In creating a conceptual conjuncture between two model typologies – the pavilion and the column – this paper is an attempt to reflect on the question of agency provided by objects, as a mode, a way for space to become. The focus goes towards an idea of disciplinary dissolution of architecture and sculpture, not in resuming them as one, but rather in exploring the valencies and faculties of each, both produced as one same gesture. I find a theoretical account for this, by questioning the structure of Rosalind Krauss' Expanded Field diagram, namely its concept of "axiomatic structure", which alludes to a hybrid categorization derived from works that strangely provoke what we perceive as an architectural experience, and that I elaborate by reflecting on one of Dan Graham's pavilions. My claim is that this concept, in defining what operates between architecture and not-architecture, can eventually stand on its own, becoming expanded and complex, as a reflection of contemporary sculptural practices. To further develop this idea, I go through one of Manfred Pernice's public space interventions, the Denkmal- u. Freizeitanlage Y.E.S. (Ü), speculating the typologies of the pavilion and the column that the work imbeds, leading to a paradox of place and displace,  through a dialectical process together with the notion of production. How to produce place in space? How does typology help in unfolding the projection of an object?

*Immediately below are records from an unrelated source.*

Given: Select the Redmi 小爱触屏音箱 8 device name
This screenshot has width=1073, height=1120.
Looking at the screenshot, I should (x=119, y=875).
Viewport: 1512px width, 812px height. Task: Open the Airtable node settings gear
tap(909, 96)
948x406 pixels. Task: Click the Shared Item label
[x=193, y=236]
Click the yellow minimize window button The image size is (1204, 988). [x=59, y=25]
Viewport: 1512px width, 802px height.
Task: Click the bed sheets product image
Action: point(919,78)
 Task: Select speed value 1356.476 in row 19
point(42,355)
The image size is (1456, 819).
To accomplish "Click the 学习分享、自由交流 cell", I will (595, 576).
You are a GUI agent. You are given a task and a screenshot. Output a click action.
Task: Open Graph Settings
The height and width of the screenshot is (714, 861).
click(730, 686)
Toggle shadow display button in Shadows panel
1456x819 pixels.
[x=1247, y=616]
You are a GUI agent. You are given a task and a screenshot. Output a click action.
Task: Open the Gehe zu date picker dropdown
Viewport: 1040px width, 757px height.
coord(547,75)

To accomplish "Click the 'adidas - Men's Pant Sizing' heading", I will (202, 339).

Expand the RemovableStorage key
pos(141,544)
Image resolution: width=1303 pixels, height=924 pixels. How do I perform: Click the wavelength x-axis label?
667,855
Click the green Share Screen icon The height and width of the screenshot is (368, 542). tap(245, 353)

As well as in my own practice, and largely through modes of creating a close relation with architecture, I'm interested in exploring the possibilities and frustrations that objects permit, in understanding where things come from, and ultimately, what they allow to become. The pavilion and the column are conceptual models that serve a proposal to deconstruct these premises, leaving open the possibility of a relative autonomy of things, as a mode of fragile relation between object and human, where monument can become modesty. The suggestion of a relative autonomy is not focused in the object per se, as a purely autonomous significance in itself, but instead, as a possibility for it to function as a strategic tool of power, to activate and be activated, to perform and be performed – objects as potential standing events. After going through these suggestions, I finish with the supposition that the conception and production of 'object as a model' may allow to disrupt space differently, producing place; like with the analogous enactment between the metaphoric openness of the pavilion and the opaqueness of the column, it suggests more the means than the ends.